In particolare qui ci sono due flashback che servono a dare corpo all’episodio. Il primo, davvero assurdo, è dedicato ad un altro trauma di Brooke. Come se non bastasse l’assalto di Ramirez nel suo appartamento, già l’anno prima la donna era stata presente ad un tremendo ed esageratissimo atto di sangue. In un flashback dalle atmosfere sognanti e ridicole che si svolge al suo matrimonio, il compagno di Brooke, sospettando un tradimento, uccide il presunto amante, il padre della sposa, e poi se stesso. Il risultato è una carneficina e un vestito bianco macchiato di rosso, forse all’origine del trauma stesso della “vergine”.

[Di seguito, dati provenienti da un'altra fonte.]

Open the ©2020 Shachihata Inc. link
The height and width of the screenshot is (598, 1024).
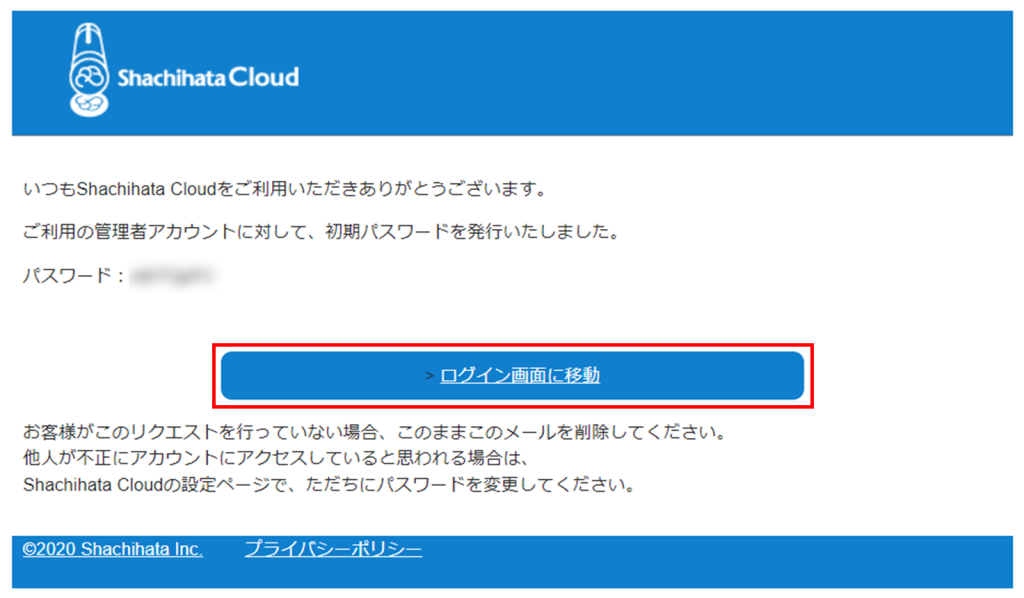112,549
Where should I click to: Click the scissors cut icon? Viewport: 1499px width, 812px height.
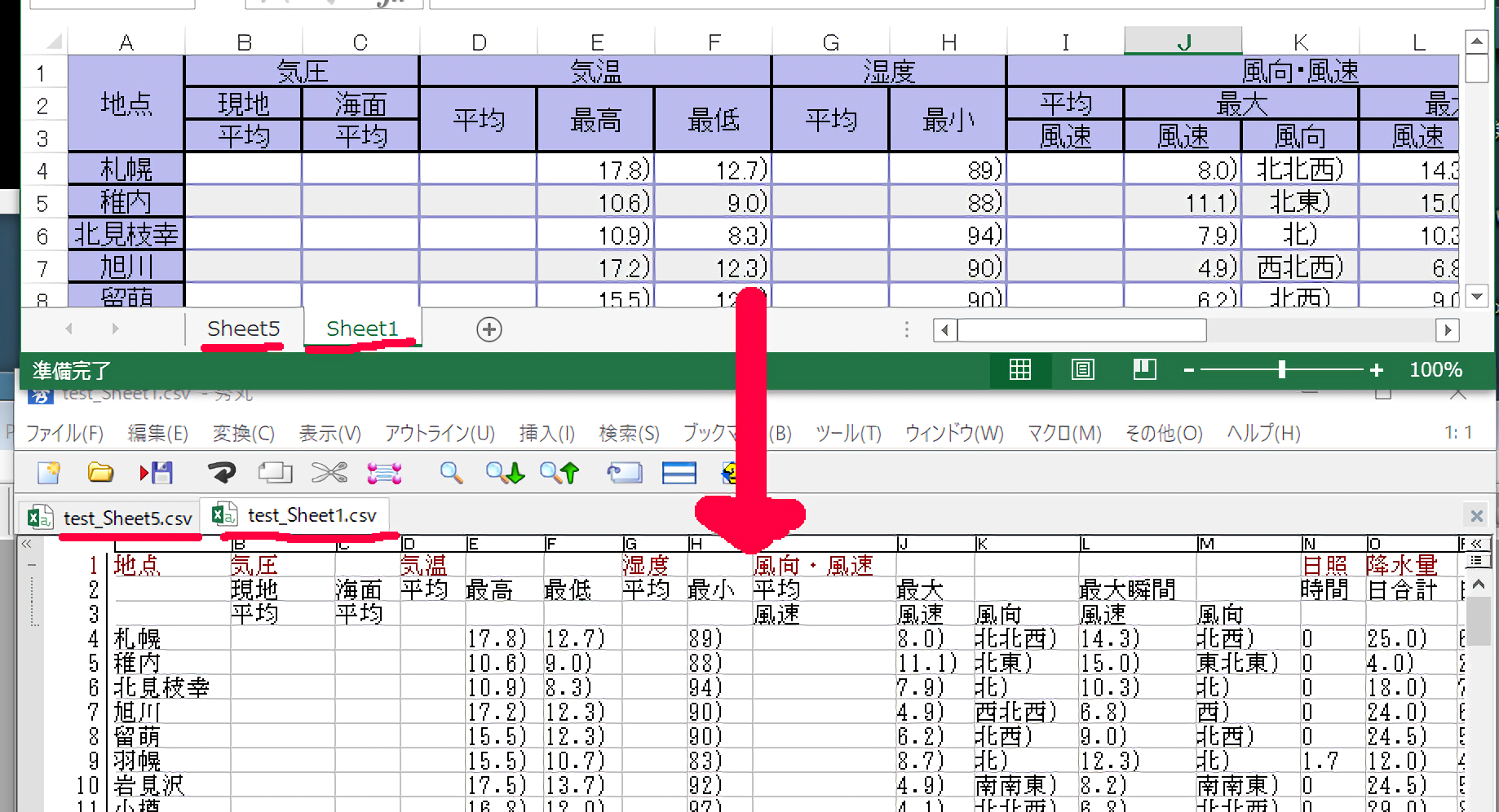[329, 473]
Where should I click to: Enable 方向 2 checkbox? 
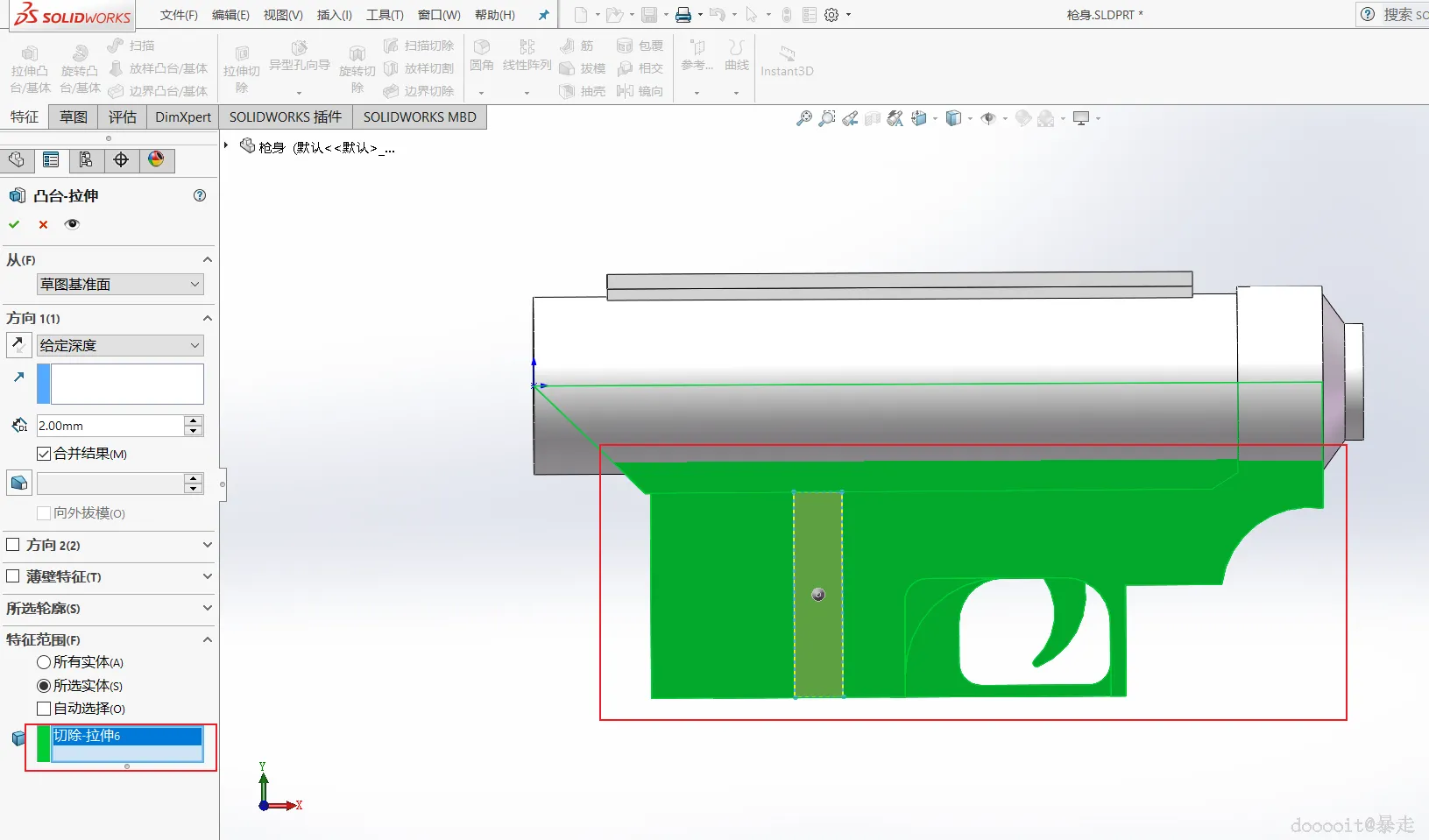tap(13, 545)
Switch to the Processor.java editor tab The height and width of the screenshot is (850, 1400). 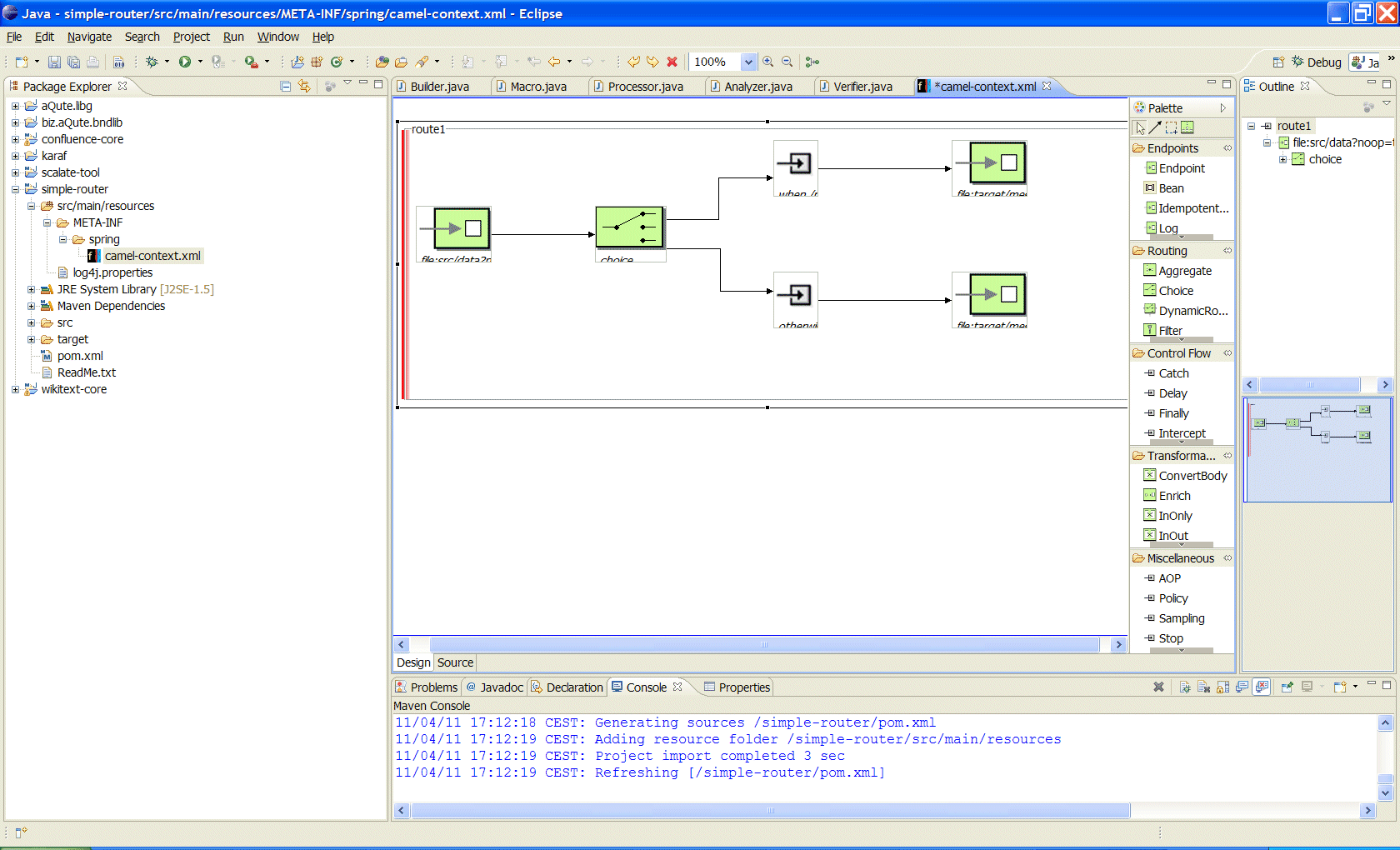645,87
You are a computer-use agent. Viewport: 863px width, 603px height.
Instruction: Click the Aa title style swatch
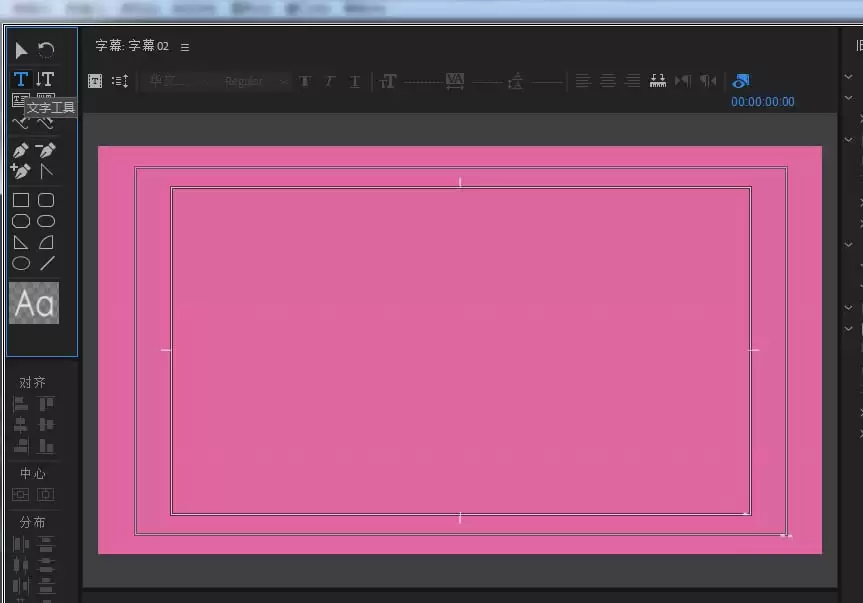pos(34,303)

Il secondo flashback riguarda invece le motivazioni, o meglio le radici del male di Ramirez. Personaggio trattato malissimo fin dall’infanzia, famiglia difficile, problemi personali, traumi a non finire (sembra Halloween di Rob Zombie, meno serioso). Lo giustifica? Beh, meglio non scendere troppo nel dettaglio, ma quel che è più importante è che Margaret, la donna che gestisce Camp Redwood, è convinta di sì. Il personaggio, cristiana fervente, si conferma potenzialmente come molto anormale e capace di qualunque cosa. Qui, con un giro di parole sul quale è meglio non ragionare troppo, riesce addirittura a portare dalla sua parte Ramirez. Forse così si creerà il terreno per uno scontro tra i due serial killer.

Nel frattempo continuano le morti. Viene uccisa la dottoressa del manicomio che era giunta a Camp Redwood per dare l’allarme, e anche il regista di video hard omosessuali che ricattava Xavier dopo averlo aiutato a togliersi dalla strada (sottotrama di cui ci interessa poco e che alla fine serve solo a gettare un altro cadavere nel mucchio). C’è di buono che la fase in cui nessuno crede alle affermazioni di Brooke sugli assassini è già alle spalle, e l’intreccio – che va riconosciuto, è molto veloce – accelera ancora di più.